[Data for this exercise — start]
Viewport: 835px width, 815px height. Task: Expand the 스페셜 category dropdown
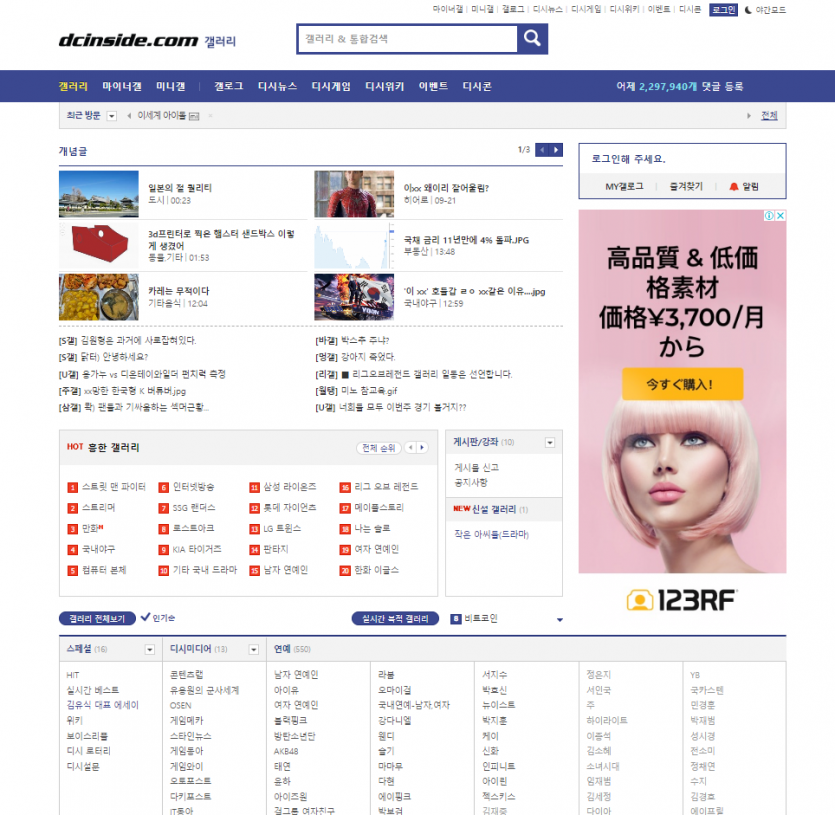pos(149,649)
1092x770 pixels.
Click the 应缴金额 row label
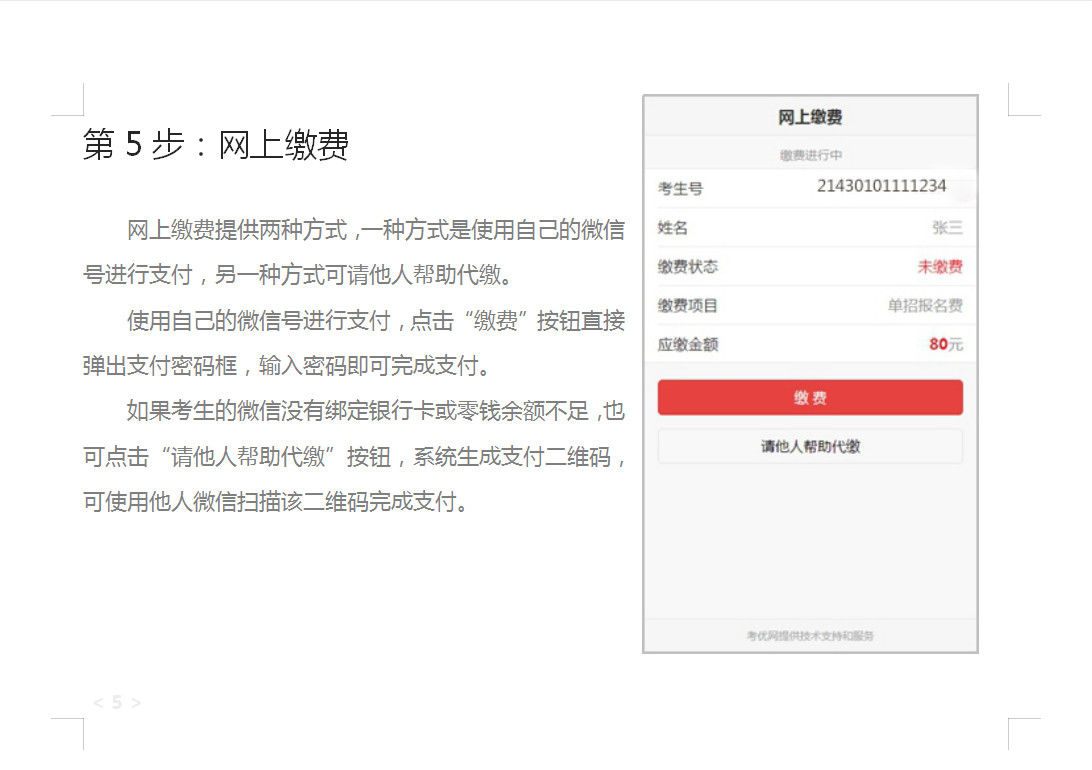(688, 345)
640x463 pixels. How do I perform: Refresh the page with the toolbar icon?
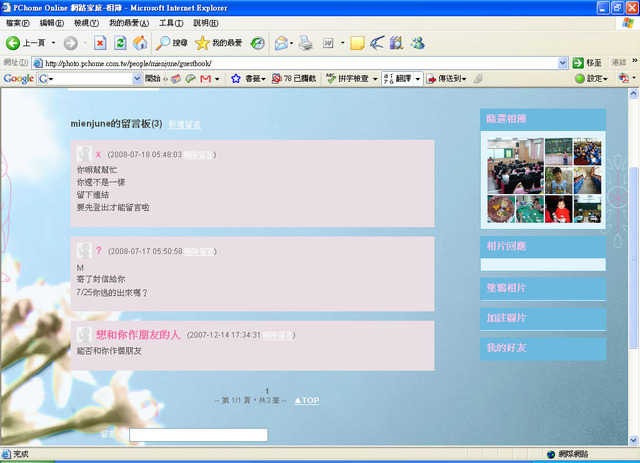click(x=120, y=43)
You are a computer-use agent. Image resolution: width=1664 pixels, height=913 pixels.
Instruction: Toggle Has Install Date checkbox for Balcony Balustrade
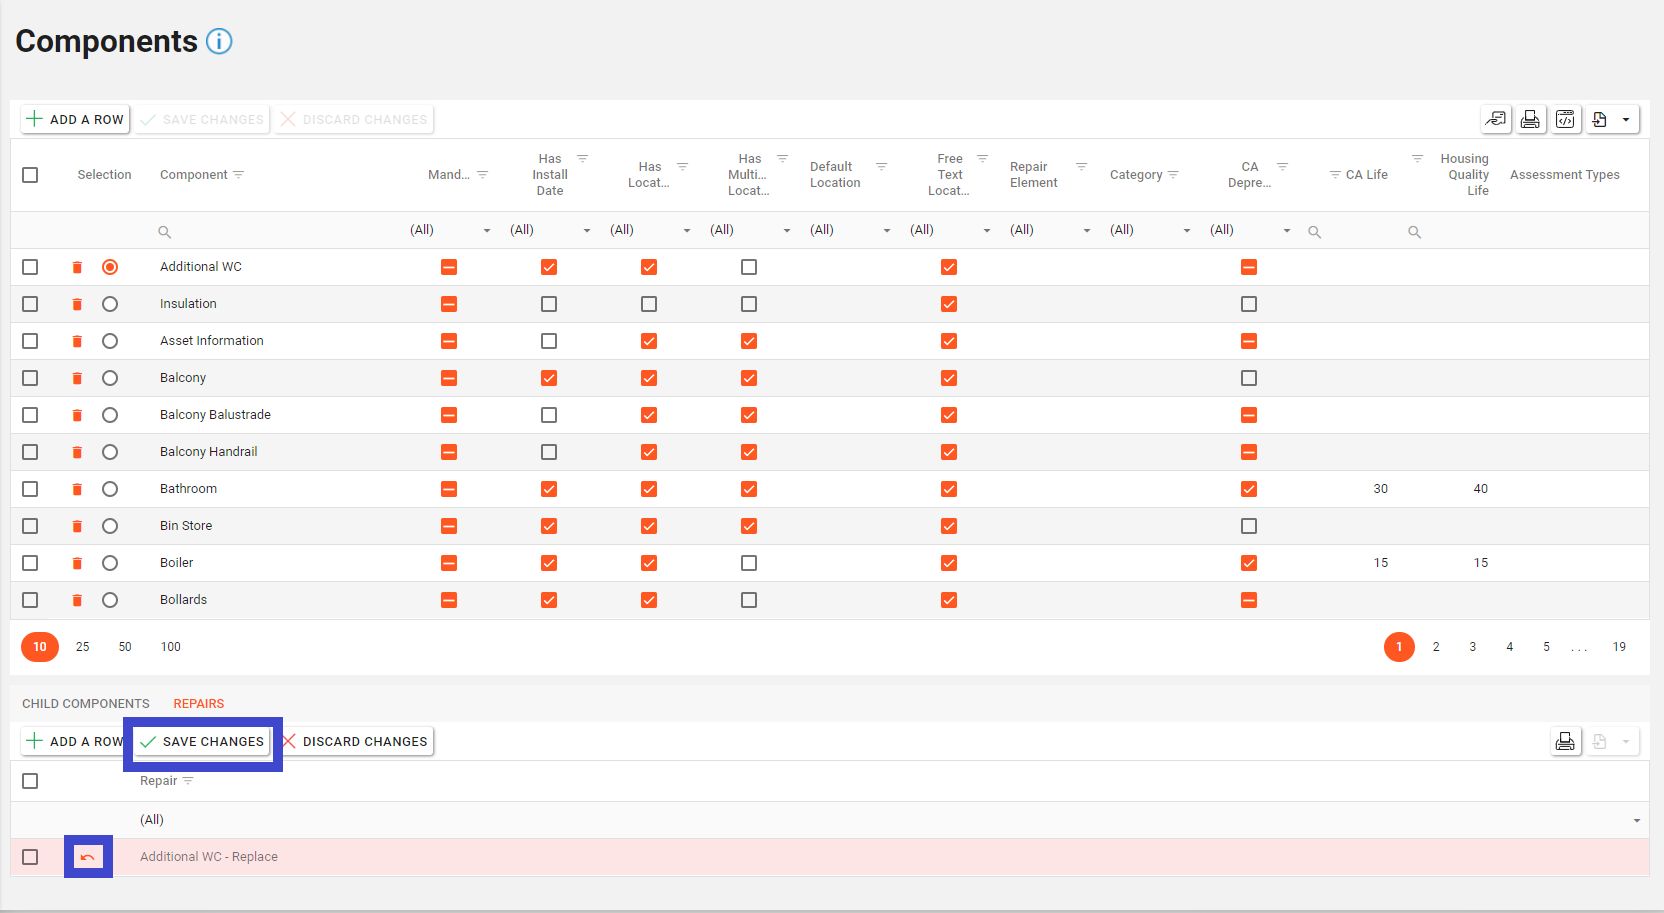click(549, 415)
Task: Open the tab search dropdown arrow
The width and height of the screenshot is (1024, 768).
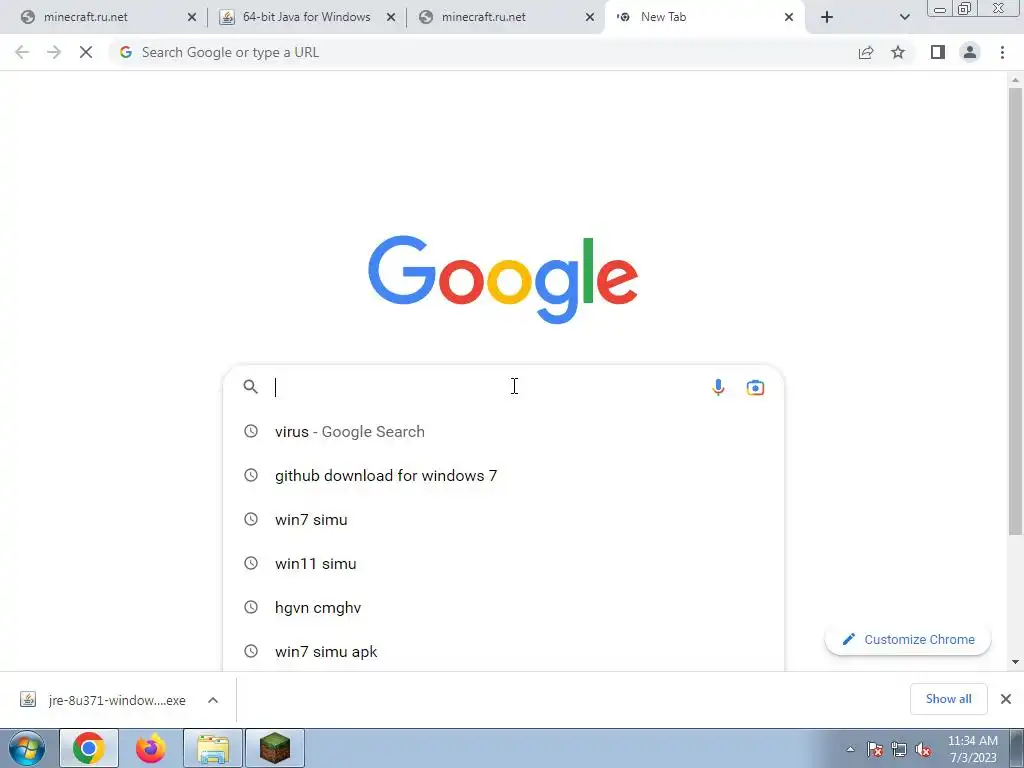Action: coord(904,17)
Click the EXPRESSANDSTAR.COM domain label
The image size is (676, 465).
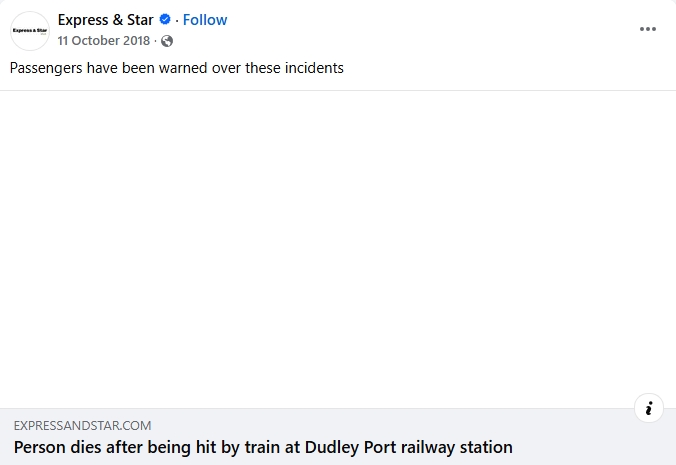tap(83, 426)
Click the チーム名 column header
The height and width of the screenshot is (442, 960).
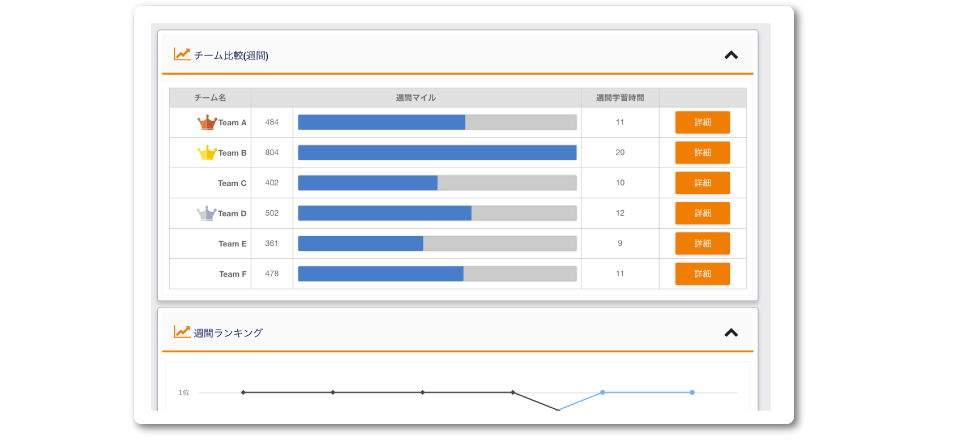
[Data for this exercise — finish]
◆ Problem statement ◆
All lines from the beginning of the entries above to the line containing "You are a computer-use", inclusive, should be printed exactly, apart from the pictures.

◆ Answer space ◆
Viewport: 835px width, 815px height. Task: Expand the 스페셜 category dropdown
pos(149,649)
1092x770 pixels.
Click the 应缴金额 row label
(688, 345)
640x463 pixels. How do I perform: Refresh the page with the toolbar icon?
click(x=120, y=43)
You are a computer-use agent. Image resolution: width=1664 pixels, height=913 pixels.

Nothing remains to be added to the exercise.